Third, this makes LLM agents feel less “hacky” and much “cleaner”. Having to inject tool descriptions and tool outputs into the prompt bloated the context, and muddled conversation history with unnecessary mechanisms like “observation”, “thought”, etc (see React prompting from Langchain). The new function calls feature provides an explicit function role that separates all function call artifacts from the rest of conversation history.

Concerns and Issues Remain

That said, there are still some issues and concerns - some major.
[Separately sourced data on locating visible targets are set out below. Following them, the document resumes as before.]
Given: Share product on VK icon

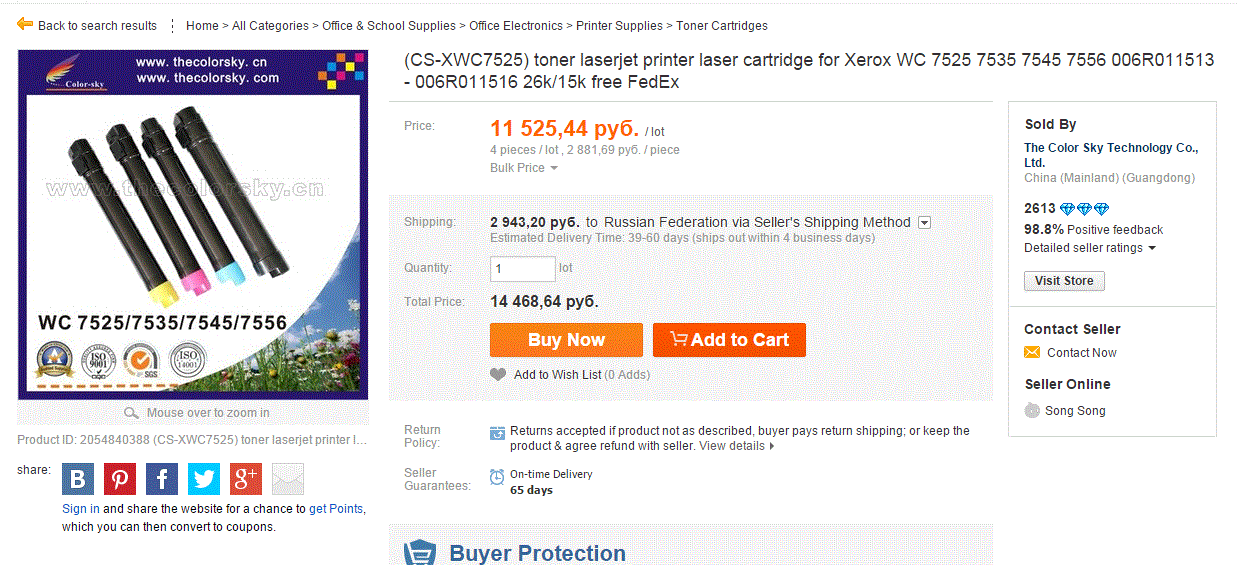Looking at the screenshot, I should [78, 479].
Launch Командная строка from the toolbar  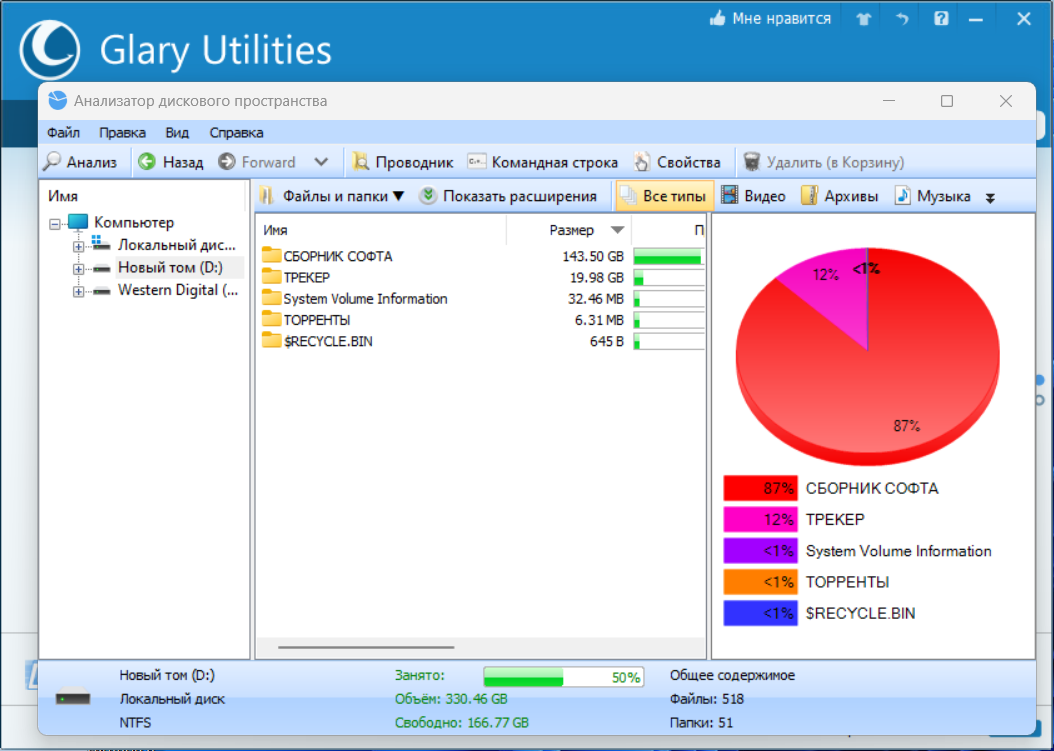(542, 161)
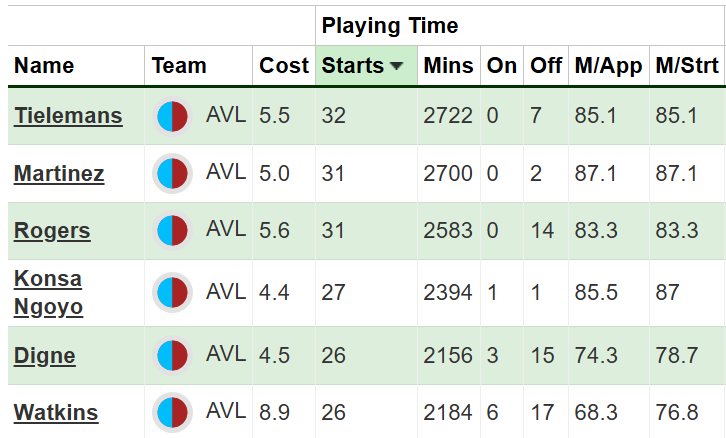
Task: Open the Konsa Ngoyo player link
Action: coord(48,293)
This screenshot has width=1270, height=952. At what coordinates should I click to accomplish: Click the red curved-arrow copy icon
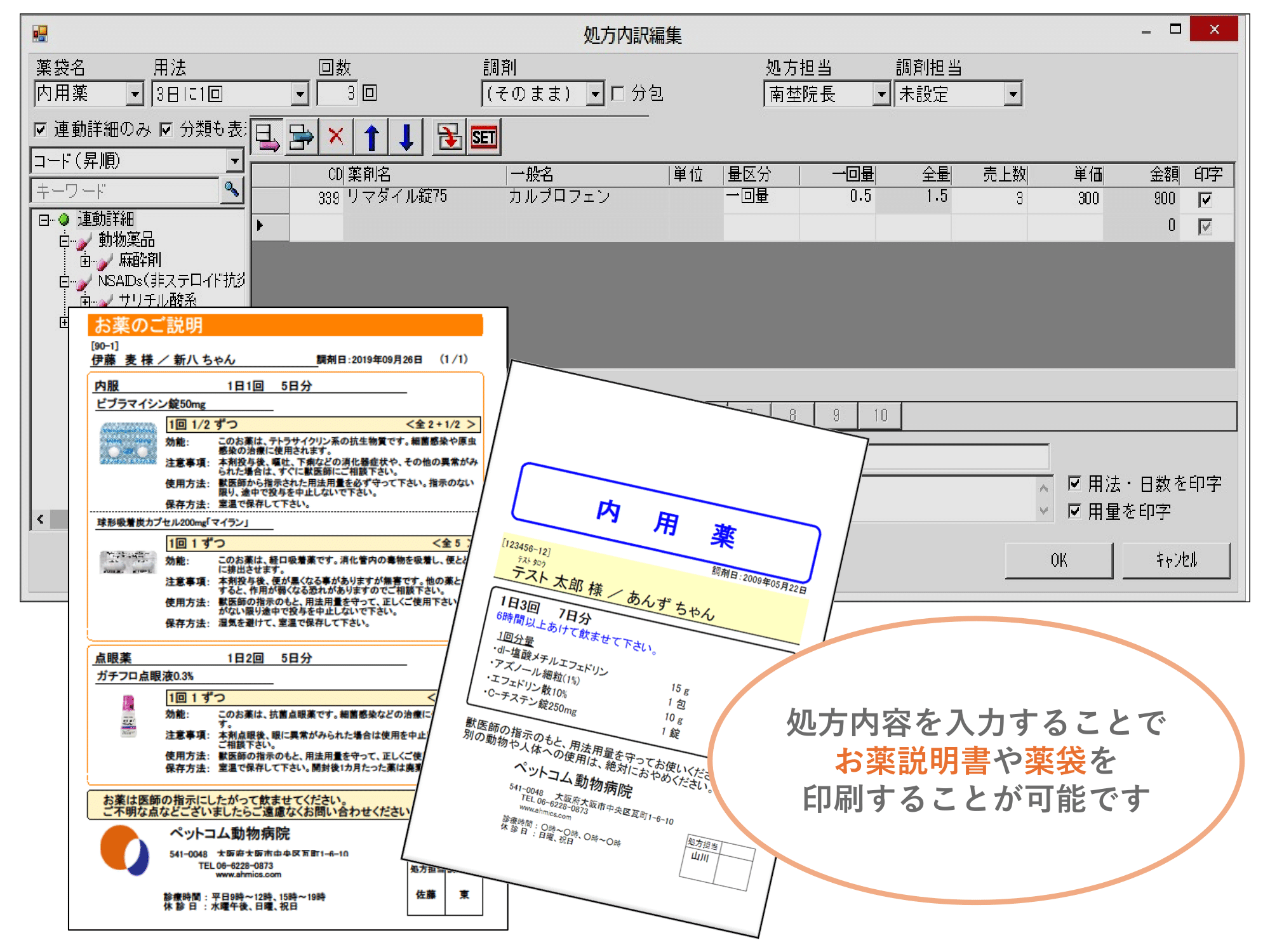(449, 137)
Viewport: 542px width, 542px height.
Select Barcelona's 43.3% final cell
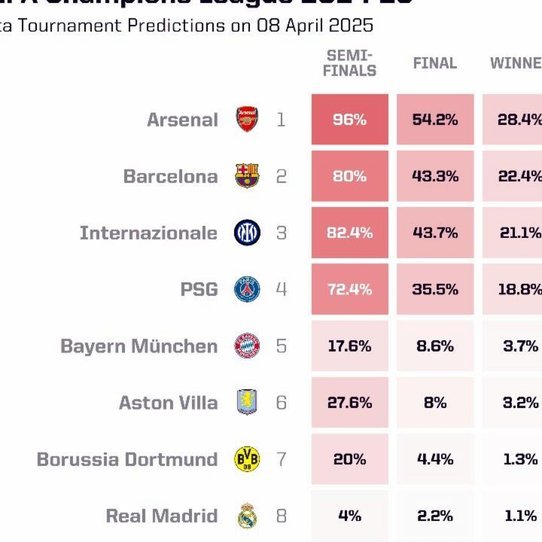435,176
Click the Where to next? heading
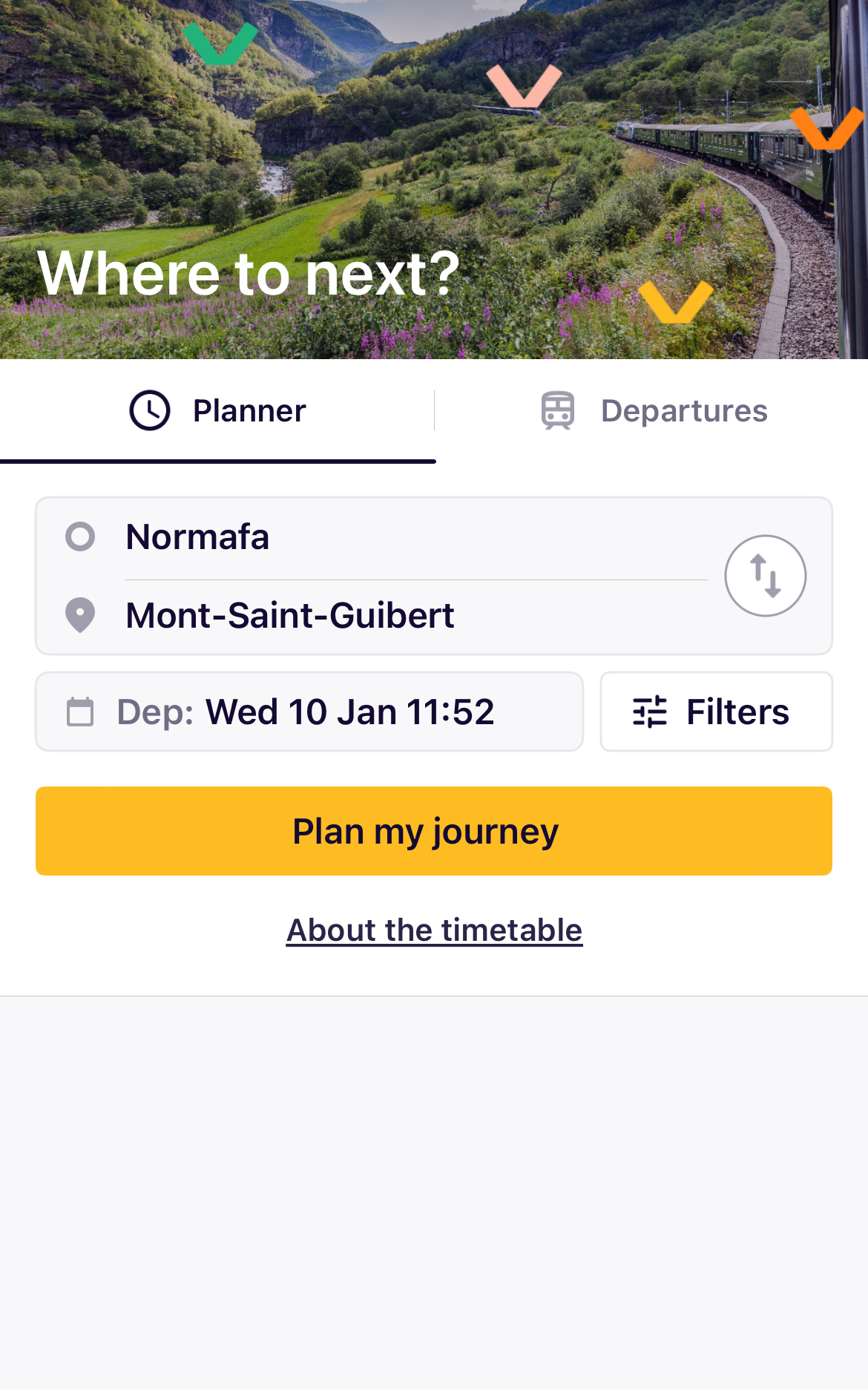Screen dimensions: 868x1389 click(249, 274)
I have some doubts as to whether object decoding works 100% perfectly (spoiler alert: it’s not), because even by OpenAI’s admission - tool parameter hallucinations can STILL occur (see the screen shot from the documentation below, which admit that hallucinations can still happen). And this is not surprising, given ChatGPT plugins which presumably use this finetuned tool using LLM still makes many errors when extracting request bodies.

That said, I’m not sure whether the new releases of GPT3.5 and GPT4 use different function dispatching models
Luckily, the GPT-4 version of ChatCompletion API also supports function call - so maybe we can

2. Cost. The tool specification info goes into the system message and counts towards the total context - so costs can add up if you have a lot of tools. Of course, OpenAI still slashed API cost by 25% which probably offsets any cost inflation - but this could be problematic if you are using many tools with lengthy tool descriptions.

Assuming each function description is about 300 tokens, a LLM call with 5 candidate functions will contain 1500 (5 * 300) tokens of extra baggage in the system prompt. This obviously adds to latency, which is not great.

That said, you can strategically decide when to not pass function calls to ChatCompletion

3. Can it scale to 100’s of tools? Naturally, this paradigm of passing function specifications to system prompt does not scale when you have 100’s of tools. In this case, you still need to do a filter of your tools via semantic search, etc, then pass a more targeted functions list to the prompt.

4. Why not pass OpenAPI specs, as opposed to JSONSchemas. As it stands, the function call feature expects us to pass a manifest with JSONSchema for parameters. This can be inconvenient if the tools we want to use are REST APIs with multiple paths and very complex parameters, etc.

Additional tooling is required then to translate our REST API specification files (e.g. swagger) to these manifests - but this isn’t a big deal. It’d be nice, however, if users were allowed to directly pass in swagger specs (just like ChatGPT plugins) - effectively providing feature-parity with ChatGPT Plugins.